⁴ Department of Radiology National Center Hospital, National Center of Neurology and Psychiatry Tokyo Japan.
⁵ Dementia Research Project Tokyo Metropolitan Institute of Medical Science Tokyo Japan.

Abstract

Background: Normal pressure hydrocephalus (NPH) manifests as gait instability, cognitive impairment, and urinary incontinence. This clinical triad of NPH sometimes occurs with ventriculomegaly in patients with neurodegenerative disease. Patients with pathologically verified neurodegenerative diseases, such as progressive supranuclear palsy (PSP), have received antemortem diagnoses of NPH.

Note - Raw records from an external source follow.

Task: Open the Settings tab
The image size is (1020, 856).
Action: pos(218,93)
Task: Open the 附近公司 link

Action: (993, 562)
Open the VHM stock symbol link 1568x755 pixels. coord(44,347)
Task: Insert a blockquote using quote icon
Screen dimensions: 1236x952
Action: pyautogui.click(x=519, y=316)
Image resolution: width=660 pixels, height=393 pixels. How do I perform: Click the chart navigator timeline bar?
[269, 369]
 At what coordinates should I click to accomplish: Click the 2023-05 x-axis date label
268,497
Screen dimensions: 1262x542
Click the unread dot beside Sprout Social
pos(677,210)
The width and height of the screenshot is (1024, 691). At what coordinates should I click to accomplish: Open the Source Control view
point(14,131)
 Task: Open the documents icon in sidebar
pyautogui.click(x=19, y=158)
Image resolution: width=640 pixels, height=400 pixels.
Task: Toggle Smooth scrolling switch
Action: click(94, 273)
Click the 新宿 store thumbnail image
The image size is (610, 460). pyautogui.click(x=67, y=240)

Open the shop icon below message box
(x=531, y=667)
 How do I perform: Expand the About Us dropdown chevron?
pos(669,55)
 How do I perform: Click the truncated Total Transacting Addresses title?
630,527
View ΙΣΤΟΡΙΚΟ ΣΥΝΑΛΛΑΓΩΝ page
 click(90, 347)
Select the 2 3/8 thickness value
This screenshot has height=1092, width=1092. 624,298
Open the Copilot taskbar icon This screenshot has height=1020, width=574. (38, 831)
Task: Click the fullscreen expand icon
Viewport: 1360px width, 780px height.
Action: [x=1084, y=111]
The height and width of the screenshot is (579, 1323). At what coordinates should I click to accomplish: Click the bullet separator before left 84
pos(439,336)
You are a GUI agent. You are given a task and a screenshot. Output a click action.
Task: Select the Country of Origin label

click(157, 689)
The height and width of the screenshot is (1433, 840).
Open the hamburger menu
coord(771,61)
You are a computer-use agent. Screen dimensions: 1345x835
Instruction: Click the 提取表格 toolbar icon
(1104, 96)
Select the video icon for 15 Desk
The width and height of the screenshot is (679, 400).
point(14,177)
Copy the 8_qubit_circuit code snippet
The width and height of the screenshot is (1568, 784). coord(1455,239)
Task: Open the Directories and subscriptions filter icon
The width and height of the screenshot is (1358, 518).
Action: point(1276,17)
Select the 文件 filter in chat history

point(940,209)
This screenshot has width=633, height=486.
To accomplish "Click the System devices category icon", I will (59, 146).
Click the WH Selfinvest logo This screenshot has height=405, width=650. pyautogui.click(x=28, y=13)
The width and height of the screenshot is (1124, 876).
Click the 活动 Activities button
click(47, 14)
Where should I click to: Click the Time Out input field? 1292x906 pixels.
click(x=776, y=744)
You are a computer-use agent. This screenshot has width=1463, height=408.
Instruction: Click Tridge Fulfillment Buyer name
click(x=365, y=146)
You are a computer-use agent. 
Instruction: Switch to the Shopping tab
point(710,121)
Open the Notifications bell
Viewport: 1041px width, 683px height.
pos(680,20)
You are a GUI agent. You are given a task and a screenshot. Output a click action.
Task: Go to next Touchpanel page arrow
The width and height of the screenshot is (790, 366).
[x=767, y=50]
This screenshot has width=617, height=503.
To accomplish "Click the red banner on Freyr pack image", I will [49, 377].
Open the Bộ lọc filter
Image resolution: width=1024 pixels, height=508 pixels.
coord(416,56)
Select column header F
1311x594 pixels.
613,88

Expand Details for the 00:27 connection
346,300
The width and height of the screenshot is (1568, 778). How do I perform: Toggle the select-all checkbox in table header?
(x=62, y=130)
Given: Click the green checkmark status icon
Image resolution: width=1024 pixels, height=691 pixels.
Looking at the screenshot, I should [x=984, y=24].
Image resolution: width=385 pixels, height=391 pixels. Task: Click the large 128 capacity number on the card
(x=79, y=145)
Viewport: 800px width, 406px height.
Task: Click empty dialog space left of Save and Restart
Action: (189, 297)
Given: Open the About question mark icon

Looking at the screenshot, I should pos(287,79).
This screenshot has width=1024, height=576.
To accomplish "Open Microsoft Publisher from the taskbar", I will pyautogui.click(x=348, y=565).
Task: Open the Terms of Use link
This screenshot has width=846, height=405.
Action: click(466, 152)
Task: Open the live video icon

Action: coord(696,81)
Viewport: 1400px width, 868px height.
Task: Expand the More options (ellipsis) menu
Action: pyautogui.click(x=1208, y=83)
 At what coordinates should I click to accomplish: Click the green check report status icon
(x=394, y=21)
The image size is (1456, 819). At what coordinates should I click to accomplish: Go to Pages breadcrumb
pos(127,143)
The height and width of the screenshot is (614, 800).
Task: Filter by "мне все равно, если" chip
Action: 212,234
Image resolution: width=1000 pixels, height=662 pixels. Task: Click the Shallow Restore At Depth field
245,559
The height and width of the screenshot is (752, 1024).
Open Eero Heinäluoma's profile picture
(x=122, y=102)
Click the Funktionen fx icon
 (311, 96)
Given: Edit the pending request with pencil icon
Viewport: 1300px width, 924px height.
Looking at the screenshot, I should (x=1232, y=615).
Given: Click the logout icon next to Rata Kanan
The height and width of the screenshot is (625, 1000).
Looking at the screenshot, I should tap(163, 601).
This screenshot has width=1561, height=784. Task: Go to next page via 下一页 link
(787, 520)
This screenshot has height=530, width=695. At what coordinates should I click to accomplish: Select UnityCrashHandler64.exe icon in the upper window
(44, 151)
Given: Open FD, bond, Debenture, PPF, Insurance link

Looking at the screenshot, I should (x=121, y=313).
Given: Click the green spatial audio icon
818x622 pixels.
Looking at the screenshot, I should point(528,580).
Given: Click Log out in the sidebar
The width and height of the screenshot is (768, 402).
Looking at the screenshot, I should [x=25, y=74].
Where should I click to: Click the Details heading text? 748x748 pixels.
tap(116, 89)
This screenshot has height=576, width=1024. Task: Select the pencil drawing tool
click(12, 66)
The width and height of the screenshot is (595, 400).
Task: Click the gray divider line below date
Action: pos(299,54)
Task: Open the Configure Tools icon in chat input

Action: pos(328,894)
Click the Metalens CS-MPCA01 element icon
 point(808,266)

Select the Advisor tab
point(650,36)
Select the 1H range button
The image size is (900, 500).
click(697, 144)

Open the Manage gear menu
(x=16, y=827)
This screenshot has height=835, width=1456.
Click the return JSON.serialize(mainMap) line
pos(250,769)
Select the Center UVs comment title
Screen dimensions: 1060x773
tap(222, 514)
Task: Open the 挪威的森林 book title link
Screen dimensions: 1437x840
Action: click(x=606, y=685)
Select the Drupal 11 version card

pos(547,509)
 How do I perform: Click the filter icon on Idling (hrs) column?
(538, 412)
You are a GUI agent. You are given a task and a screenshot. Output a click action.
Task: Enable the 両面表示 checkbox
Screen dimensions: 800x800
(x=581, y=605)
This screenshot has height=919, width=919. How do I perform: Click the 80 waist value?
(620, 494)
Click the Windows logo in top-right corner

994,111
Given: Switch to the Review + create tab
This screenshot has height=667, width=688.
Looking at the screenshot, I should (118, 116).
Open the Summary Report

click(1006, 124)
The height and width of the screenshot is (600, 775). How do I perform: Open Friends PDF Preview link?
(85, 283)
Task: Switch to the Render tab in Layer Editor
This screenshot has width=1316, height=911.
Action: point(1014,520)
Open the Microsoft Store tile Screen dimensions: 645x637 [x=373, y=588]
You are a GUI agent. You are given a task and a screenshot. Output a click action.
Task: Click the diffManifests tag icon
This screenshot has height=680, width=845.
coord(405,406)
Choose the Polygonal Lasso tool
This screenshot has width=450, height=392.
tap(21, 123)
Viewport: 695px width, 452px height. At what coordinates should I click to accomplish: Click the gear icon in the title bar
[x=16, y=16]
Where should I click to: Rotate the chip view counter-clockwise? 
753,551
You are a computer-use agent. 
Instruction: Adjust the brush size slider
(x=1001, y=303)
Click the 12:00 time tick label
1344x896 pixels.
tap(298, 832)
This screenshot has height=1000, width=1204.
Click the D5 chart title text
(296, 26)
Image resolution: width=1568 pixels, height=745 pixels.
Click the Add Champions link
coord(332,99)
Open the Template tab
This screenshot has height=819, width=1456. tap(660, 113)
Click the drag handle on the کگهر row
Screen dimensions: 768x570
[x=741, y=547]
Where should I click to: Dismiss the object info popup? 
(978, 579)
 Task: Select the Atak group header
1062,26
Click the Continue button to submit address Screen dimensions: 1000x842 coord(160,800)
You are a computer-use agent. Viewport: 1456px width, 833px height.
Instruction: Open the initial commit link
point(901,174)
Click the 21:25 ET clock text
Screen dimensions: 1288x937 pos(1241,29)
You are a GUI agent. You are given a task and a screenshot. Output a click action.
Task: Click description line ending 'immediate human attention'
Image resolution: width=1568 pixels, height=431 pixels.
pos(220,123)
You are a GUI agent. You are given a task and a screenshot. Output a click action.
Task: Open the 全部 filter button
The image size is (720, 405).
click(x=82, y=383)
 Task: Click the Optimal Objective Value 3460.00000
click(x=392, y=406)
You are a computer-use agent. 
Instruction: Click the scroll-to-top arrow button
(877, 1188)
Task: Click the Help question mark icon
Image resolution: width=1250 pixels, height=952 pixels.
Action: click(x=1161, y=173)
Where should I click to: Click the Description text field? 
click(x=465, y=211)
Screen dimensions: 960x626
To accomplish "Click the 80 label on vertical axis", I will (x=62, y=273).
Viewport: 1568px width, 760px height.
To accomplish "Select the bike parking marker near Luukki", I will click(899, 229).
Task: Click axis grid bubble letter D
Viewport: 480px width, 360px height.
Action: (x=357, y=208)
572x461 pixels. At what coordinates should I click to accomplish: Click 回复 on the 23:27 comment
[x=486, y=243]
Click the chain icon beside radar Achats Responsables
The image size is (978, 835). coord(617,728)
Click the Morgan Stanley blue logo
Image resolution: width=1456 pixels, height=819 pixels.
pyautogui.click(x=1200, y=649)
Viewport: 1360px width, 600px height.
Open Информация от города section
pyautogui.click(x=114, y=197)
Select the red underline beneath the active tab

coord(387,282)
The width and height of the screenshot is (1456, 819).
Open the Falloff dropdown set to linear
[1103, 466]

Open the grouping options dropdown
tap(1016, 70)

Objectives: This study presents clinical and pathological features of a patient with pathologically verified corticobasal degeneration (CBD) coexisting with clinically shunt-responsive NPH.

Methods: We performed clinical, radiological, and pathological evaluations in a patient with CBD whose antemortem diagnosis was PSP Richardson's syndrome (PSP-RS) coexisting with shunt-responsive NPH.

Results: A 59-year-old woman developed bradykinesia and gait instability and then frequent falls, urinary incontinence, and supranuclear vertical gaze palsy followed. At 63 years of age, her gait disturbance and urinary incontinence had deteriorated rapidly, and cognitive impairment was disclosed. There were typical findings of NPH with ventriculomegaly and disproportionately enlarged subarachnoid space hydrocephalus as well as a 2-layer appearance with decreased and increased cerebral blood perfusion. Shunt placement ameliorated gait instability for more than 1 year and improved radiological indicators of NPH. However, atrophy of the midbrain progressed with time after transient increases in size. Although the antemortem diagnosis was probable PSP-RS, pathological evaluation verified CBD. There were severe discontinuities of the ependymal lining of the lateral ventricles and subependymal rarefaction and gliosis with tau-positive deposition.

Conclusions: Shunt surgery could ameliorate NPH symptoms in patients with 4-repeat tauopathies. Careful assessments of clinical findings are necessary to predict the benefits of shunts as a therapeutic option for patients with neurodegenerative diseases coexisting with NPH.

Keywords: corticobasal degeneration; neurodegenerative NPH; normal pressure hydrocephalus; progressive supranuclear palsy; shunt surgery.